Conjunto de tareas →
- A) Por favor, copia del texto sobre las películas del Oeste el pasaje comprendido entre "Y siempre te" y "en el Oeste.", ambos incluidos.
- B) Prosigue el texto sobre las películas del Oeste a partir de su última oración.

Bloque de texto →
*****

Y siempre te parecía que aquellos personajes eran los que te representaban, y a veces hasta te confundías con ellos, durante la hora y media que tardaba en proyectarse la película, aunque casi siempre te habría encantado que durase el doble. Y si Gary Cooper se encontraba solo frente a todos los peligros del Oeste inhóspito sabías, porque ya habías visto la película un par de veces, que Grace Kelly, bonita como todos tus sueños reunidos, incluso cuando te habías tomado unas copas, volvería vestida de blanco virginal a socorrer al pobre sheriff, rasurado como se debía en aquellos tiempos en el Oeste.

*****

Material →

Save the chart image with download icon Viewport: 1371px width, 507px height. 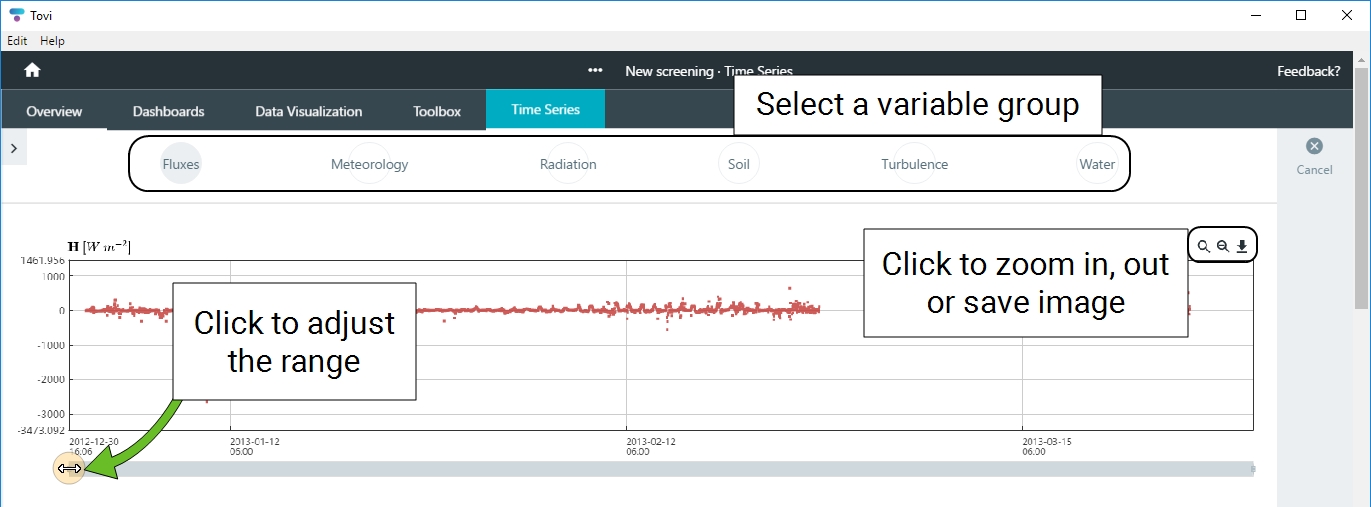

*****

Resultados en orden →
- A)
Y siempre te parecía que aquellos personajes eran los que te representaban, y a veces hasta te confundías con ellos, durante la hora y media que tardaba en proyectarse la película, aunque casi siempre te habría encantado que durase el doble. Y si Gary Cooper se encontraba solo frente a todos los peligros del Oeste inhóspito sabías, porque ya habías visto la película un par de veces, que Grace Kelly, bonita como todos tus sueños reunidos, incluso cuando te habías tomado unas copas, volvería vestida de blanco virginal a socorrer al pobre sheriff, rasurado como se debía en aquellos tiempos en el Oeste.

- B)
Así vivió Kirk Douglas, hacedor de sueños durante toda su existencia. Y probablemente pegó tantos tiros, beso a tantas mujeres, tuvo tantos éxitos y tantos fracasos que quizá llegó a pensar que era invencible. Hasta que a él también le ha llegado el momento de no figurar más en los créditos finales.
Y las luces del cine se han encendido para decirle adiós. Pero no te hagas ilusiones. Para ti, para tu vecino y el vecino del otro piso, cuando llegue la hora no habrá luces ni aplausos. Solo el silencio y ese largo pasillo iluminado del que tanto se habla pero que nadie ha contado nunca.